**Work to complete**
Copy out each of the following records word for word, without changing any line.

**Extracted data**
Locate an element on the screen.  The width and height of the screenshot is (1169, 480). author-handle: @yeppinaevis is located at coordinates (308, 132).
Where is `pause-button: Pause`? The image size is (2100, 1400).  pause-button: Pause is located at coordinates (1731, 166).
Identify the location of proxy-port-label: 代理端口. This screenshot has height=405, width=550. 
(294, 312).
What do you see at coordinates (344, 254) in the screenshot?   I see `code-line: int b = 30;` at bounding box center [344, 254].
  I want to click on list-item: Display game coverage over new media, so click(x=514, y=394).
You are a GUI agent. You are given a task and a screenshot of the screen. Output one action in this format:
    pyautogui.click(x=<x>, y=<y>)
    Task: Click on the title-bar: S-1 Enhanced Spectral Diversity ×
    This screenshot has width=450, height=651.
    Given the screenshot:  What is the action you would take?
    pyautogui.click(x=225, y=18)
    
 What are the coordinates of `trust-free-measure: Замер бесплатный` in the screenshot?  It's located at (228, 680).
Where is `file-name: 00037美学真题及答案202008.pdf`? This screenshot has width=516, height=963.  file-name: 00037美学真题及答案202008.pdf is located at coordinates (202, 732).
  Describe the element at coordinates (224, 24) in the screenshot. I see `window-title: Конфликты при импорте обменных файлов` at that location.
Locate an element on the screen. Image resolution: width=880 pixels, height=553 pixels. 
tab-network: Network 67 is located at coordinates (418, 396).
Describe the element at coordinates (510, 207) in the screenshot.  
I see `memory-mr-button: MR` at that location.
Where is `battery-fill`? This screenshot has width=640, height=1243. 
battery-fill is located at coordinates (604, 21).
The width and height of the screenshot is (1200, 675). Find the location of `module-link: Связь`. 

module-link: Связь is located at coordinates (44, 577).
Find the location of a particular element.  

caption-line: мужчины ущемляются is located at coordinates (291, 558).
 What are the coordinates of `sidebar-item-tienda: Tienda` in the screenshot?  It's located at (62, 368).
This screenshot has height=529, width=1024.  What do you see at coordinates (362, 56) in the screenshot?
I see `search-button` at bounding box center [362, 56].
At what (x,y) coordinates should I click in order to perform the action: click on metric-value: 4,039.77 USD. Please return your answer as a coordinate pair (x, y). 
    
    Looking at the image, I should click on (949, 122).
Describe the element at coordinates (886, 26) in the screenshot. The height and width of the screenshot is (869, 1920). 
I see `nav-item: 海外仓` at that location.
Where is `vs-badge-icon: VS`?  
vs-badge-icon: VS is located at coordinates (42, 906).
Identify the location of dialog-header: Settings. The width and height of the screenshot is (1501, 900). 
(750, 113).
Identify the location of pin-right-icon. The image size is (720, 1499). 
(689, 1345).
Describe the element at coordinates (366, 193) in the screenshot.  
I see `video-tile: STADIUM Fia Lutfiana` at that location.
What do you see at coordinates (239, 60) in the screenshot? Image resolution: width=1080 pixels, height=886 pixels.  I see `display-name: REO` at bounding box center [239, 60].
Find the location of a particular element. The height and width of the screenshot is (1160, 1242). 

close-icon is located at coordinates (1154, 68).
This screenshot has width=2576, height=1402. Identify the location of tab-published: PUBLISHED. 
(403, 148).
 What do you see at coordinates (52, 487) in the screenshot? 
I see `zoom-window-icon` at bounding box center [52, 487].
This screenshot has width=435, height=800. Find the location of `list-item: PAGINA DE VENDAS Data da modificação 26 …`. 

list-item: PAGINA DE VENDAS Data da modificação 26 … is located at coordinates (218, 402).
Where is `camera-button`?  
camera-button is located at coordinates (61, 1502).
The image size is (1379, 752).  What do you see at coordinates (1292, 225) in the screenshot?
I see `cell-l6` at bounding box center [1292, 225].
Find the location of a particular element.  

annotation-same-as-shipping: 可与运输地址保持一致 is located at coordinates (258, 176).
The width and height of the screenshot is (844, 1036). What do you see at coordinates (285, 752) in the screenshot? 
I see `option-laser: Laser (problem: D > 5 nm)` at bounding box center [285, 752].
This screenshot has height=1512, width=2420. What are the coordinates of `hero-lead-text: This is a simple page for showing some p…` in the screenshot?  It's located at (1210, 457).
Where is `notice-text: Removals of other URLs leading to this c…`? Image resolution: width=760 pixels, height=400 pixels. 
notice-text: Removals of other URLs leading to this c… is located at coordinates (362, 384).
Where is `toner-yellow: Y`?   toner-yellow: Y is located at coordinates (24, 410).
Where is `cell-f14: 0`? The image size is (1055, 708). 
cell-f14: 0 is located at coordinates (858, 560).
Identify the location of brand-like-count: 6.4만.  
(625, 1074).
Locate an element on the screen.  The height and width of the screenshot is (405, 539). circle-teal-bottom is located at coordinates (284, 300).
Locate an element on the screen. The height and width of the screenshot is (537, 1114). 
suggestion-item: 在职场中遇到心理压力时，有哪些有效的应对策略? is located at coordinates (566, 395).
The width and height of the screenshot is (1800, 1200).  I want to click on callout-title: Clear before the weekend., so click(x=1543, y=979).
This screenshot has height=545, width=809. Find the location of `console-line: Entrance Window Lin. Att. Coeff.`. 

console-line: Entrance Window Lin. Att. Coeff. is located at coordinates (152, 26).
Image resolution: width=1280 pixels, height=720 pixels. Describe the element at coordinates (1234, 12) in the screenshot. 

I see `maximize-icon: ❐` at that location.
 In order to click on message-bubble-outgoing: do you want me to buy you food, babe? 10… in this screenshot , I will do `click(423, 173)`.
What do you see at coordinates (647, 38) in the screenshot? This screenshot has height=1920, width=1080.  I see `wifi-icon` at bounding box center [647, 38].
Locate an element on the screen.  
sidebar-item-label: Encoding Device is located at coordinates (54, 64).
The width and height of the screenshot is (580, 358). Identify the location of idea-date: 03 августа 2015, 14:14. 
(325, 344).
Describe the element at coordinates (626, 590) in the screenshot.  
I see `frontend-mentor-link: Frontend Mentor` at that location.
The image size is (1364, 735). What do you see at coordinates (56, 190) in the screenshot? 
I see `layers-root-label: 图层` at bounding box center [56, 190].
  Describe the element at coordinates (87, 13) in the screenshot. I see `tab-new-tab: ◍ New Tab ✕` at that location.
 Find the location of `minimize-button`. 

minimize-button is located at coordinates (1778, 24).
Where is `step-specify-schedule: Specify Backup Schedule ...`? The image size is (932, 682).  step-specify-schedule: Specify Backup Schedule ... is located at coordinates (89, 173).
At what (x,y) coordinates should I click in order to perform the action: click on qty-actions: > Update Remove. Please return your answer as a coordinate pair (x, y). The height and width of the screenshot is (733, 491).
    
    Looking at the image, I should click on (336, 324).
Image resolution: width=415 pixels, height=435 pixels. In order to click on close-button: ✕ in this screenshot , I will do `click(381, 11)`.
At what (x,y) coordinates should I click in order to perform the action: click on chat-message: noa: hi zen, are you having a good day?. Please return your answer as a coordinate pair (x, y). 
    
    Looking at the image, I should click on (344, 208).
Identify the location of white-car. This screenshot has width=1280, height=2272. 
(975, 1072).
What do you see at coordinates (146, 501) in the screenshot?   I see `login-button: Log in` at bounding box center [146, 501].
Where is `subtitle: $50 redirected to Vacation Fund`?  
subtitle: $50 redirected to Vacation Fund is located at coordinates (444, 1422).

**Reply**
Locate an element on the screen.  The width and height of the screenshot is (1169, 480). author-handle: @yeppinaevis is located at coordinates (308, 132).
Where is `pause-button: Pause`? The image size is (2100, 1400).  pause-button: Pause is located at coordinates (1731, 166).
Identify the location of proxy-port-label: 代理端口. This screenshot has height=405, width=550. 
(294, 312).
What do you see at coordinates (344, 254) in the screenshot?   I see `code-line: int b = 30;` at bounding box center [344, 254].
  I want to click on list-item: Display game coverage over new media, so click(x=514, y=394).
You are a GUI agent. You are given a task and a screenshot of the screen. Output one action in this format:
    pyautogui.click(x=<x>, y=<y>)
    Task: Click on the title-bar: S-1 Enhanced Spectral Diversity ×
    This screenshot has width=450, height=651.
    Given the screenshot:  What is the action you would take?
    pyautogui.click(x=225, y=18)
    
 What are the coordinates of `trust-free-measure: Замер бесплатный` in the screenshot?  It's located at (228, 680).
Where is `file-name: 00037美学真题及答案202008.pdf`? This screenshot has width=516, height=963.  file-name: 00037美学真题及答案202008.pdf is located at coordinates (202, 732).
  Describe the element at coordinates (224, 24) in the screenshot. I see `window-title: Конфликты при импорте обменных файлов` at that location.
Locate an element on the screen. Image resolution: width=880 pixels, height=553 pixels. 
tab-network: Network 67 is located at coordinates (418, 396).
Describe the element at coordinates (510, 207) in the screenshot.  
I see `memory-mr-button: MR` at that location.
Where is `battery-fill`? This screenshot has width=640, height=1243. 
battery-fill is located at coordinates (604, 21).
The width and height of the screenshot is (1200, 675). Find the location of `module-link: Связь`. 

module-link: Связь is located at coordinates (44, 577).
Find the location of a particular element.  

caption-line: мужчины ущемляются is located at coordinates (291, 558).
 What are the coordinates of `sidebar-item-tienda: Tienda` in the screenshot?  It's located at (62, 368).
This screenshot has height=529, width=1024.  What do you see at coordinates (362, 56) in the screenshot?
I see `search-button` at bounding box center [362, 56].
At what (x,y) coordinates should I click in order to perform the action: click on metric-value: 4,039.77 USD. Please return your answer as a coordinate pair (x, y). 
    
    Looking at the image, I should click on (949, 122).
Describe the element at coordinates (886, 26) in the screenshot. The height and width of the screenshot is (869, 1920). 
I see `nav-item: 海外仓` at that location.
Where is `vs-badge-icon: VS`?  
vs-badge-icon: VS is located at coordinates (42, 906).
Identify the location of dialog-header: Settings. The width and height of the screenshot is (1501, 900). 
(750, 113).
Identify the location of pin-right-icon. The image size is (720, 1499). 
(689, 1345).
Describe the element at coordinates (366, 193) in the screenshot.  
I see `video-tile: STADIUM Fia Lutfiana` at that location.
What do you see at coordinates (239, 60) in the screenshot? Image resolution: width=1080 pixels, height=886 pixels.  I see `display-name: REO` at bounding box center [239, 60].
Find the location of a particular element. The height and width of the screenshot is (1160, 1242). 

close-icon is located at coordinates (1154, 68).
This screenshot has width=2576, height=1402. Identify the location of tab-published: PUBLISHED. 
(403, 148).
 What do you see at coordinates (52, 487) in the screenshot? 
I see `zoom-window-icon` at bounding box center [52, 487].
This screenshot has width=435, height=800. Find the location of `list-item: PAGINA DE VENDAS Data da modificação 26 …`. 

list-item: PAGINA DE VENDAS Data da modificação 26 … is located at coordinates (218, 402).
Where is `camera-button`?  
camera-button is located at coordinates (61, 1502).
The image size is (1379, 752).  What do you see at coordinates (1292, 225) in the screenshot?
I see `cell-l6` at bounding box center [1292, 225].
Find the location of a particular element.  

annotation-same-as-shipping: 可与运输地址保持一致 is located at coordinates (258, 176).
The width and height of the screenshot is (844, 1036). What do you see at coordinates (285, 752) in the screenshot? 
I see `option-laser: Laser (problem: D > 5 nm)` at bounding box center [285, 752].
This screenshot has height=1512, width=2420. What are the coordinates of `hero-lead-text: This is a simple page for showing some p…` in the screenshot?  It's located at (1210, 457).
Where is `notice-text: Removals of other URLs leading to this c…`? Image resolution: width=760 pixels, height=400 pixels. 
notice-text: Removals of other URLs leading to this c… is located at coordinates (362, 384).
Where is `toner-yellow: Y`?   toner-yellow: Y is located at coordinates (24, 410).
Where is `cell-f14: 0`? The image size is (1055, 708). 
cell-f14: 0 is located at coordinates (858, 560).
Identify the location of brand-like-count: 6.4만.  
(625, 1074).
Locate an element on the screen.  The height and width of the screenshot is (405, 539). circle-teal-bottom is located at coordinates (284, 300).
Locate an element on the screen. The height and width of the screenshot is (537, 1114). 
suggestion-item: 在职场中遇到心理压力时，有哪些有效的应对策略? is located at coordinates (566, 395).
The width and height of the screenshot is (1800, 1200).  I want to click on callout-title: Clear before the weekend., so click(x=1543, y=979).
This screenshot has height=545, width=809. Find the location of `console-line: Entrance Window Lin. Att. Coeff.`. 

console-line: Entrance Window Lin. Att. Coeff. is located at coordinates (152, 26).
Image resolution: width=1280 pixels, height=720 pixels. Describe the element at coordinates (1234, 12) in the screenshot. 

I see `maximize-icon: ❐` at that location.
 In order to click on message-bubble-outgoing: do you want me to buy you food, babe? 10… in this screenshot , I will do `click(423, 173)`.
What do you see at coordinates (647, 38) in the screenshot? This screenshot has height=1920, width=1080.  I see `wifi-icon` at bounding box center [647, 38].
Locate an element on the screen.  
sidebar-item-label: Encoding Device is located at coordinates (54, 64).
The width and height of the screenshot is (580, 358). Identify the location of idea-date: 03 августа 2015, 14:14. 
(325, 344).
Describe the element at coordinates (626, 590) in the screenshot.  
I see `frontend-mentor-link: Frontend Mentor` at that location.
The image size is (1364, 735). What do you see at coordinates (56, 190) in the screenshot? 
I see `layers-root-label: 图层` at bounding box center [56, 190].
  Describe the element at coordinates (87, 13) in the screenshot. I see `tab-new-tab: ◍ New Tab ✕` at that location.
 Find the location of `minimize-button`. 

minimize-button is located at coordinates (1778, 24).
Where is `step-specify-schedule: Specify Backup Schedule ...`? The image size is (932, 682).  step-specify-schedule: Specify Backup Schedule ... is located at coordinates (89, 173).
At what (x,y) coordinates should I click in order to perform the action: click on qty-actions: > Update Remove. Please return your answer as a coordinate pair (x, y). The height and width of the screenshot is (733, 491).
    
    Looking at the image, I should click on (336, 324).
Image resolution: width=415 pixels, height=435 pixels. In order to click on close-button: ✕ in this screenshot , I will do `click(381, 11)`.
At what (x,y) coordinates should I click in order to perform the action: click on chat-message: noa: hi zen, are you having a good day?. Please return your answer as a coordinate pair (x, y). 
    
    Looking at the image, I should click on (344, 208).
Identify the location of white-car. This screenshot has width=1280, height=2272. 
(975, 1072).
What do you see at coordinates (146, 501) in the screenshot?   I see `login-button: Log in` at bounding box center [146, 501].
Where is `subtitle: $50 redirected to Vacation Fund`?  
subtitle: $50 redirected to Vacation Fund is located at coordinates (444, 1422).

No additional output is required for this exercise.